Search code examples
cassandrahector

Query columns based on datetime in Cassandra


We are trying to create/query information from a CF based on the following structure (e.g. a datetime, datetime, integer)

e.g.
03-22-2012 10.00, 03-22-2012 10.30 100
03-22-2012 10.30, 03-22-2012 11.00 50
03-22-2012 11.00, 03-22-2012 11.30 200

How do I model the above structure in Cassandra and perform the following queries via Hector.

select * from <CF> where datetime1 > 03-22-2012 10.00 and datetime2 < 03-22-2012 10.30
select * from <CF> where datetime1 > 03-22-2012 10.00 and datetime2 < 03-22-2012 11.00
select * from <CF> where datetime = 03-22-2012 (i.e. for the entire day)

Solution

  • This is a great introduction to working with dates and times in Cassandra: Basic Time Series with Cassandra.

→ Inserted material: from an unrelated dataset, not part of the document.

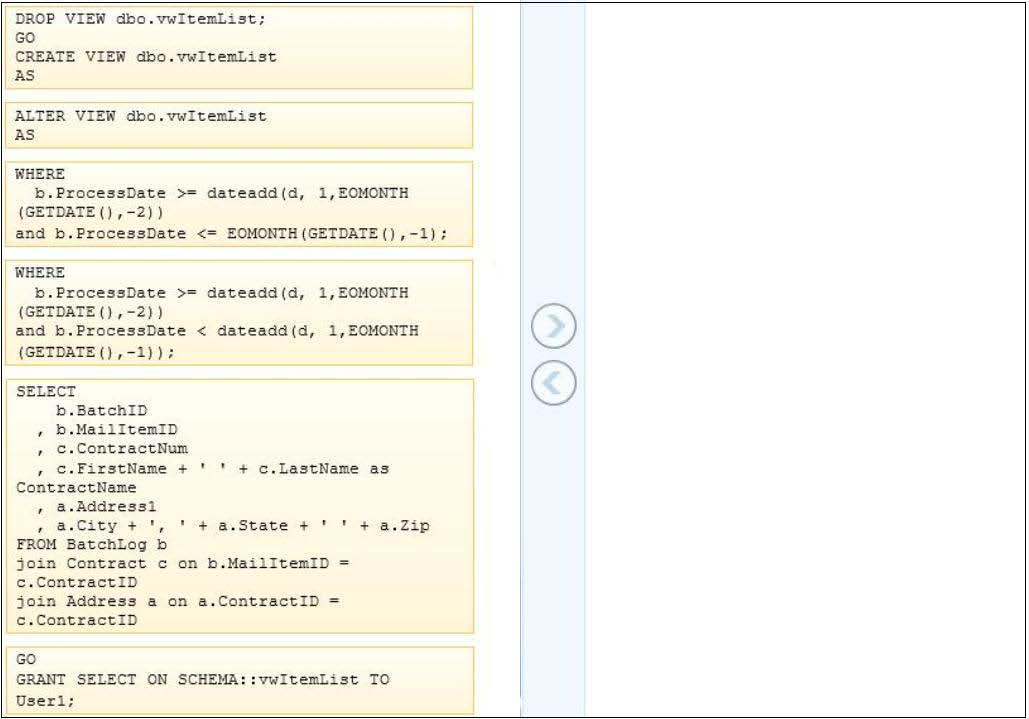Click the User1 text in the GRANT block
This screenshot has width=1029, height=719.
pos(35,698)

    In short, use timestamps (or v1 UUIDs) as your column names and set the comparator to LongType (or TimeUUIDType) in order to get chronological sorting of the columns. It's then easy to get a slice of data between two points in time.

    Your question isn't totally clear about this, but if you want to get all events that happened during a given range of time of day regardless of the date, then you will want to structure your data differently. In this case, column names may be CompositeType(LongType, AsciiType), where the first component is a normal timestamp mod 86400 (the number of seconds in a day), and the second component is the date or something else that changes over time, like a full timestamp. You would also want to break up the row in this case, perhaps dedicating a different row to each hour.